Activity
All of the data, word for word and free of pictures, is the expected result.

- - - -

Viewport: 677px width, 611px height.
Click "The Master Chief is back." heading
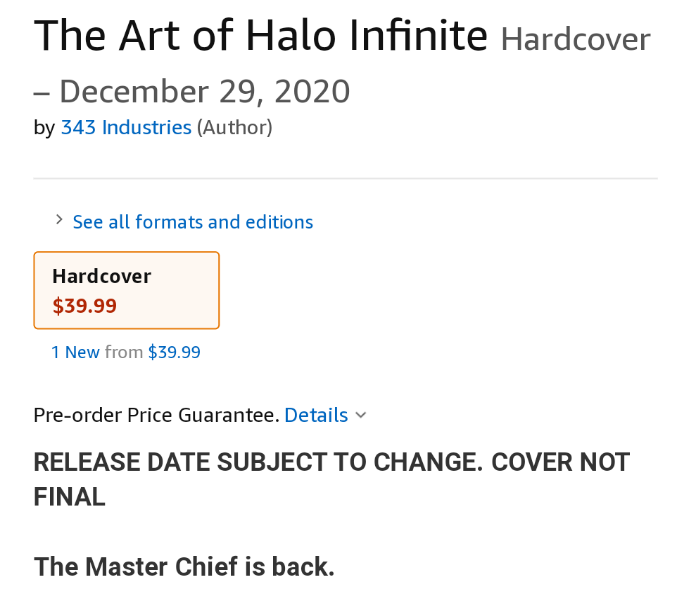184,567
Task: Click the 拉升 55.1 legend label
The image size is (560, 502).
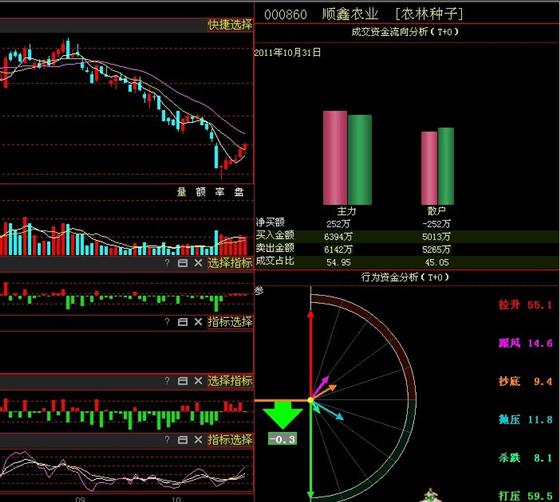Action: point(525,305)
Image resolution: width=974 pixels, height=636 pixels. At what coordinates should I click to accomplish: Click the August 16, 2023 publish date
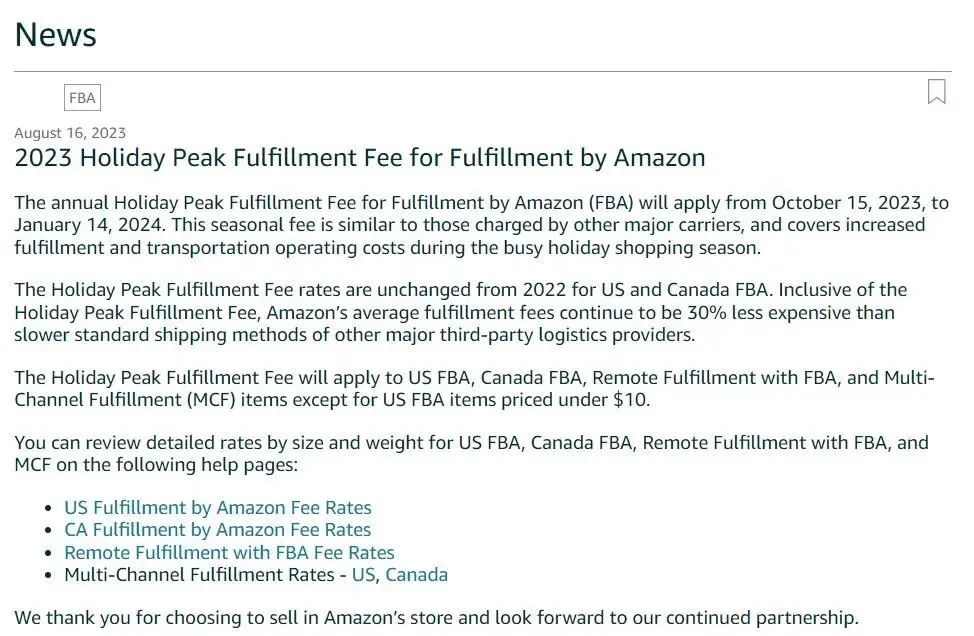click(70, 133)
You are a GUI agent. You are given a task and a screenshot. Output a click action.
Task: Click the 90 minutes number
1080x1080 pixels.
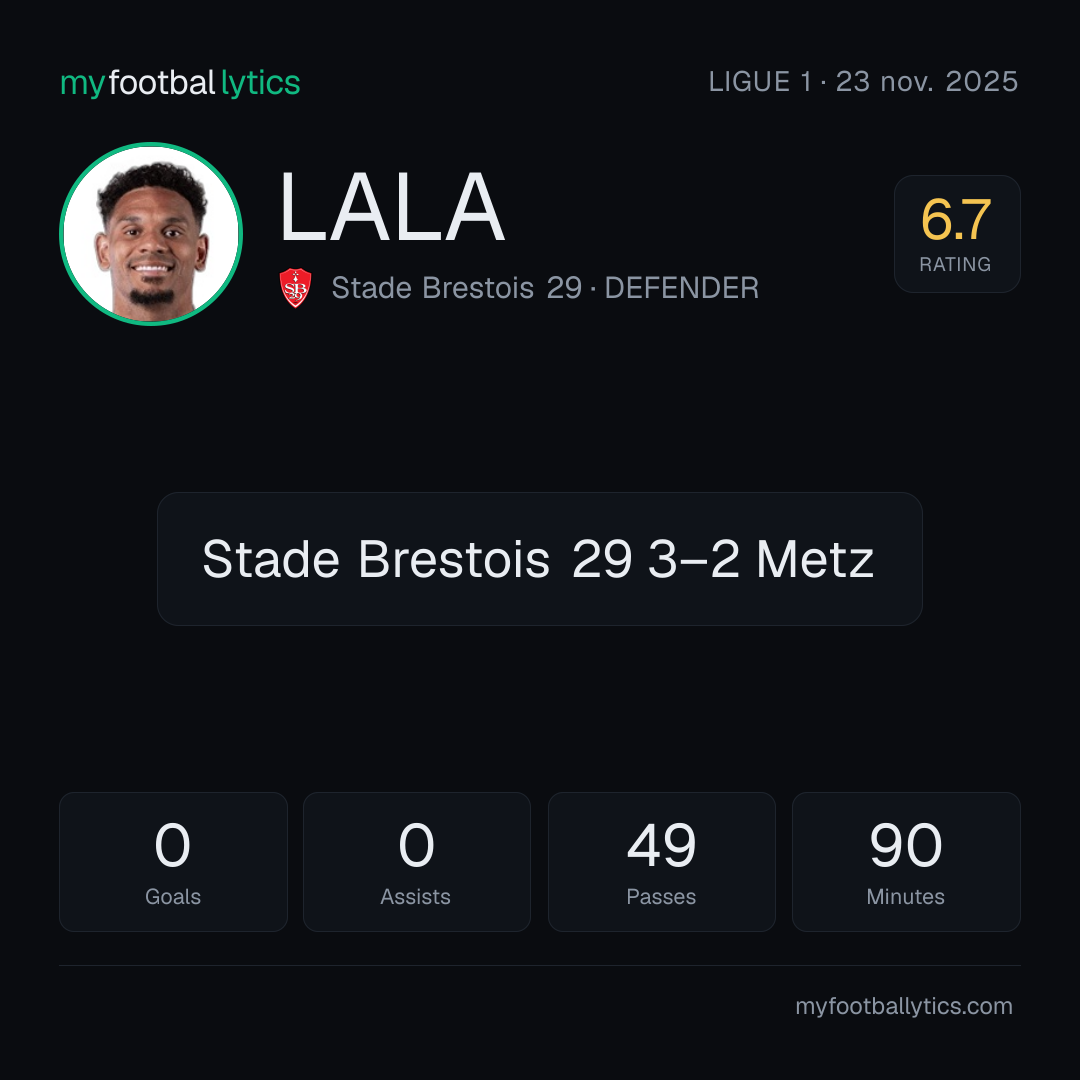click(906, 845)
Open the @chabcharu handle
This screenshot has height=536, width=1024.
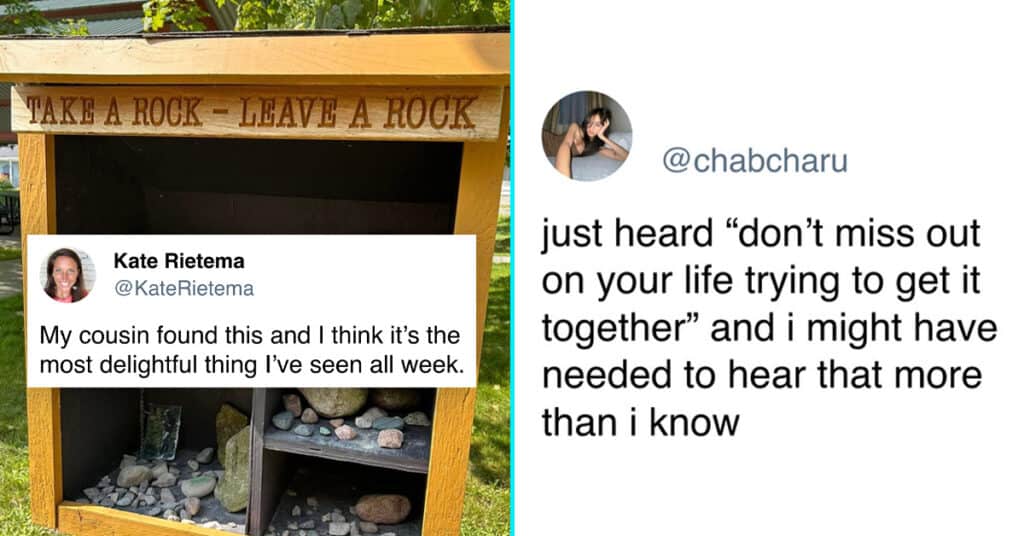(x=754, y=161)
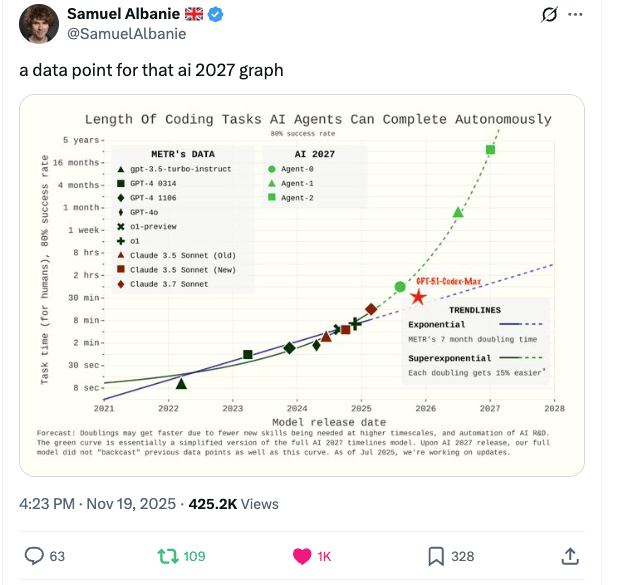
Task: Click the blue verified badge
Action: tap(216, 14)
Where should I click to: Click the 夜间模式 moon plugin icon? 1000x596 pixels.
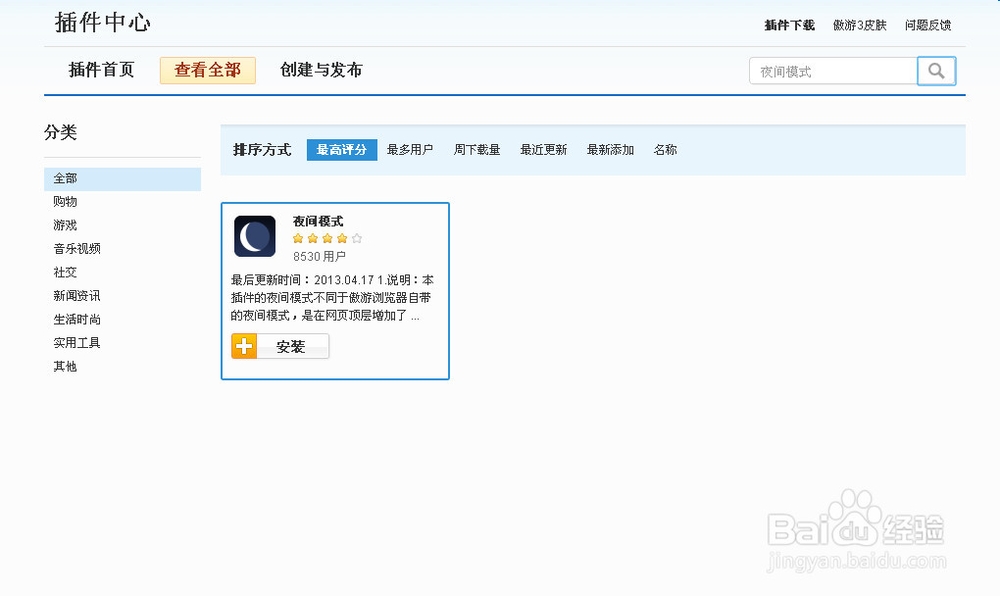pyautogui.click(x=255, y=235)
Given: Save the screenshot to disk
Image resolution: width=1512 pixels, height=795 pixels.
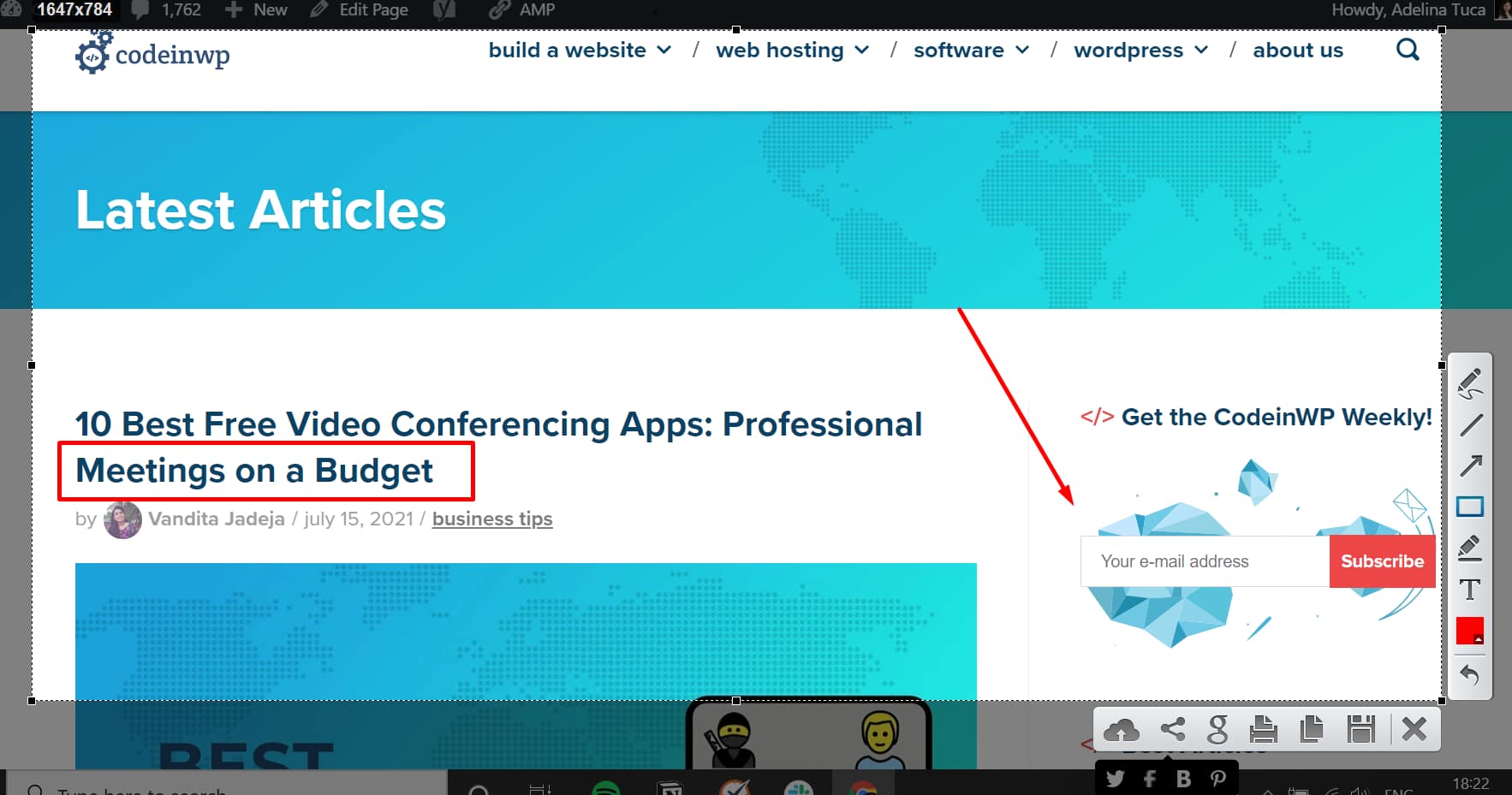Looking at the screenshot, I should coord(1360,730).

- - - -

Answer space
Viewport: 677px width, 611px height.
Click "The Master Chief is back." heading
184,567
Task: Click the 拉升 55.1 legend label
The image size is (560, 502).
Action: point(525,305)
Image resolution: width=974 pixels, height=636 pixels. At what coordinates should I click to accomplish: Click the August 16, 2023 publish date
click(70, 133)
You are a GUI agent. You are given a task and a screenshot. Output a click action.
Task: Click the 90 minutes number
1080x1080 pixels.
click(906, 845)
Open the @chabcharu handle
This screenshot has height=536, width=1024.
(x=754, y=161)
Task: Click the blue verified badge
Action: tap(216, 14)
Where should I click to: Click the 夜间模式 moon plugin icon? 1000x596 pixels.
pyautogui.click(x=255, y=235)
Given: Save the screenshot to disk
Image resolution: width=1512 pixels, height=795 pixels.
Looking at the screenshot, I should coord(1360,730).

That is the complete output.